Aristote et la théorie biologique de la nutrition 

Contemporain d’Hippocrate, Aristote propose ce que nous pourrions appeler aujourd’hui une théorie physiologique de la nutrition et cela à partir de ces théories « biologiques ». En effet, la biologie nait à partir des quelques œuvres d’Aristote, comme le souligne Cuvier : « Il semble que la science soit sortie toute faite du cerveau d’Aristote. […] Il n’a laissé que bien peu de choses à faire aux siècles qui sont venus après lui.» La nutrition occupe une place centrale dans cette conception de la biologie. Elle apparaît dans la Physique d’Aristote : la nutrition est la fonction principale de l’organisation générale des vivants et une fonction principale de l’âme. En effet, Aristote considère la physique comme l’étude des phénomènes qui se déroulent dans la nature visible et c’est à partir d’elle qu’il établit des principes fondamentaux. Cette physique concerne les êtres naturels et leurs mouvements (kinesi), et particulièrement le changement (métabole), à savoir le déplacement, l’accroissement et le décroissement, la modification qualitative ou altération, la génération de l’être naturel et sa destruction.

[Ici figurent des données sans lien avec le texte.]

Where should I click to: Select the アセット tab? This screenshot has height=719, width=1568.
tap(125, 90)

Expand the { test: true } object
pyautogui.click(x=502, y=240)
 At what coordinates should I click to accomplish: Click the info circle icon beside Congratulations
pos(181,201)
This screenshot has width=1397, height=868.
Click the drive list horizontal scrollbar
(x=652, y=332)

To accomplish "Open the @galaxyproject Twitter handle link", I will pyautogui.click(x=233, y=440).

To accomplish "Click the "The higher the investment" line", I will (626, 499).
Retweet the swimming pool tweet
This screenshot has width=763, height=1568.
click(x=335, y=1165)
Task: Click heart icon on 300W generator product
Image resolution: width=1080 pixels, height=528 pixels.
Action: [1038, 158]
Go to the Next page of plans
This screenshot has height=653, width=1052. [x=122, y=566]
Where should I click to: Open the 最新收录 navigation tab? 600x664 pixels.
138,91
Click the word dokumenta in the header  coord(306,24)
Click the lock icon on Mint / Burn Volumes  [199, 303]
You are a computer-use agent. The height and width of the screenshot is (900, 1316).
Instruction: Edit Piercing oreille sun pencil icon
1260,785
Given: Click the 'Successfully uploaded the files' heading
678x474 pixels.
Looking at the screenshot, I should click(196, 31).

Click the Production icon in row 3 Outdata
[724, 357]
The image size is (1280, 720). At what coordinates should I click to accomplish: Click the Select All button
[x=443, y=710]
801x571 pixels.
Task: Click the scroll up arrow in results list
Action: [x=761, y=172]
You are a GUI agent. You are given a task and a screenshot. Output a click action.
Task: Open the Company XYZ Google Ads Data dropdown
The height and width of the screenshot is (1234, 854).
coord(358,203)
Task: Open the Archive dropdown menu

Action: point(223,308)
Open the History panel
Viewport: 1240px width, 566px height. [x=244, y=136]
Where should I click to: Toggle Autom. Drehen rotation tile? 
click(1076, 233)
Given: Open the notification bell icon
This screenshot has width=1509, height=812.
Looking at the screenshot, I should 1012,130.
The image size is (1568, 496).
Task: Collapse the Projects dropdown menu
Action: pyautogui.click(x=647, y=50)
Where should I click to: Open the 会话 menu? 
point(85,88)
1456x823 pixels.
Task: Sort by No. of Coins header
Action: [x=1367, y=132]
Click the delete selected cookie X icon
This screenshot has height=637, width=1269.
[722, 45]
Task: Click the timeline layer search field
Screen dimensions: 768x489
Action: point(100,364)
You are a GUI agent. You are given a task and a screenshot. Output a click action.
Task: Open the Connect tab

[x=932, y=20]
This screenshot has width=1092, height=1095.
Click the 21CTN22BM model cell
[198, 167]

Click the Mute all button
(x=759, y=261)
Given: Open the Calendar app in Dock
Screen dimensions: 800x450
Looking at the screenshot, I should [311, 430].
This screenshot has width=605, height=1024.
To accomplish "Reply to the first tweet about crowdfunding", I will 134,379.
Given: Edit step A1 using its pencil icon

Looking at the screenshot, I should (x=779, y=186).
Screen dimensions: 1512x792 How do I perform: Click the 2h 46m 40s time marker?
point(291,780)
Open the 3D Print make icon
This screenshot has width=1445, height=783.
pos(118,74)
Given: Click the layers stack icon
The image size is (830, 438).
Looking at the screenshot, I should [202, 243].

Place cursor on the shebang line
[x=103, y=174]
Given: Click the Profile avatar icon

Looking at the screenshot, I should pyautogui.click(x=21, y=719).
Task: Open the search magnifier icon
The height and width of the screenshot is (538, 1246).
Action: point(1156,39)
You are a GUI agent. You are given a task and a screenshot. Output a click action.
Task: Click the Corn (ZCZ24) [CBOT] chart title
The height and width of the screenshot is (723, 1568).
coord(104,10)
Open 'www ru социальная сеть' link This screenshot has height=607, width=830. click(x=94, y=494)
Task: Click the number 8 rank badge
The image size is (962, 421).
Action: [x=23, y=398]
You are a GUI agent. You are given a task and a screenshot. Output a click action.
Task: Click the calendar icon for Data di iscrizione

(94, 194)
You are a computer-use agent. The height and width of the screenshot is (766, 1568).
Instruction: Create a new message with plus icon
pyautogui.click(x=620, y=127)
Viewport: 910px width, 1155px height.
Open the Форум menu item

Nous pouvons donc considérer la physique comme une philosophie de la nature qui concerne l’étude du changement (métabole) 3 . Dans De Anima4 Aristote explicite une définition de la vie: « La vie telle que je l’entends consiste à se nourrir soi-même, à croître et à dépérir » . Un vivant est, pour Aristote, un être naturel qui possède en lui-même deux principes : l’âme comme principe de vie, qui confère une forme à la matière, et le mouvement. Parmi les facultés de l’âme, la faculté nutritive se situe au premier plan : « C’est donc de l’aliment et de la génération que nous devons d’abord parler. En effet, l’âme nutritive appartient aussi aux êtres animés autres que l’homme, elle est la première et la plus commune des facultés de l’âme, et c’est par elle que la vie appartient à tous les êtres. Ses fonctions sont la génération et l’usage de l’aliment. » La reproduction et la perpétuité des espèces sont la cause finale de la nutrition. Ainsi, l’âme nutritive se confond avec l’âme génératrice7 . Le rôle nutritif est au fondement du vivant. Il s’agit d’une base sans laquelle aucun être mortel ne pourrait subsister.